### How to complete this task
Only the lines from the line holding "The height and width of the screenshot is (428, 640)." through the final line of the entries below are to be returned, exactly as they stand.

*** Provided records ***

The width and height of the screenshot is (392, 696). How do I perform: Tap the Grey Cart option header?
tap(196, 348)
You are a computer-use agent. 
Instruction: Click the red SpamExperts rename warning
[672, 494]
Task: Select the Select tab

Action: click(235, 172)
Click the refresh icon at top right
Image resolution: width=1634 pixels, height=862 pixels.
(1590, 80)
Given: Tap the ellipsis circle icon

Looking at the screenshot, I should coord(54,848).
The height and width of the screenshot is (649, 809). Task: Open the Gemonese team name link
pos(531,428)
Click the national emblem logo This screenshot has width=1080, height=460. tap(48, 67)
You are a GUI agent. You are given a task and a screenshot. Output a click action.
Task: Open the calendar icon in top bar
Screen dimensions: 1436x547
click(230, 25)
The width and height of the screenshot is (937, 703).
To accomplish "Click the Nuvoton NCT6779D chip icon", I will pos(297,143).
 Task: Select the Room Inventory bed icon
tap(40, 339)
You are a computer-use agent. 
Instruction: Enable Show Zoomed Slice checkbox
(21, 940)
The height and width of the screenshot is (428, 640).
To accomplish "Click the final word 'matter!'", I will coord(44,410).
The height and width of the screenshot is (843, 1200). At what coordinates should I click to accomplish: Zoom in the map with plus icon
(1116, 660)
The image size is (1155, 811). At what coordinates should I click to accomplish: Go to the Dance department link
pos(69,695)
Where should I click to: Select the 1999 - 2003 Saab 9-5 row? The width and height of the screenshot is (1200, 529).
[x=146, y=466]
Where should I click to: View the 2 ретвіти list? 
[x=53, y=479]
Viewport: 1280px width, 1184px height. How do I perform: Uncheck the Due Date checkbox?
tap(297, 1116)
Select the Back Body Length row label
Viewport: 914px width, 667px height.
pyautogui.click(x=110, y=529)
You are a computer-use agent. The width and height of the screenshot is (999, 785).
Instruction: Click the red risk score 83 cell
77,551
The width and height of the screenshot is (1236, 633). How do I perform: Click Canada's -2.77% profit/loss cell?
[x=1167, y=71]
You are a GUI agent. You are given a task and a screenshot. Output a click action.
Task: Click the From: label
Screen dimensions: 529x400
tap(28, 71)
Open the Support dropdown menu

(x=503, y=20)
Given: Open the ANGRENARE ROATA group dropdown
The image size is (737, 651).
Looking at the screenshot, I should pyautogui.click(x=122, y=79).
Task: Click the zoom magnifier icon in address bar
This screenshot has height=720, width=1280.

*** End of Provided records ***

### Solved problem
The height and width of the screenshot is (428, 640).
To accomplish "Click the final word 'matter!'", I will coord(44,410).
The height and width of the screenshot is (843, 1200). At what coordinates should I click to accomplish: Zoom in the map with plus icon
(1116, 660)
The image size is (1155, 811). At what coordinates should I click to accomplish: Go to the Dance department link
pos(69,695)
Where should I click to: Select the 1999 - 2003 Saab 9-5 row? The width and height of the screenshot is (1200, 529).
[x=146, y=466]
Where should I click to: View the 2 ретвіти list? 
[x=53, y=479]
Viewport: 1280px width, 1184px height. How do I perform: Uncheck the Due Date checkbox?
tap(297, 1116)
Select the Back Body Length row label
Viewport: 914px width, 667px height.
pyautogui.click(x=110, y=529)
You are a computer-use agent. The width and height of the screenshot is (999, 785).
Instruction: Click the red risk score 83 cell
77,551
The width and height of the screenshot is (1236, 633). How do I perform: Click Canada's -2.77% profit/loss cell?
[x=1167, y=71]
You are a GUI agent. You are given a task and a screenshot. Output a click action.
Task: Click the From: label
Screen dimensions: 529x400
tap(28, 71)
Open the Support dropdown menu

(x=503, y=20)
Given: Open the ANGRENARE ROATA group dropdown
The image size is (737, 651).
Looking at the screenshot, I should pyautogui.click(x=122, y=79).
Task: Click the zoom magnifier icon in address bar
This screenshot has height=720, width=1280.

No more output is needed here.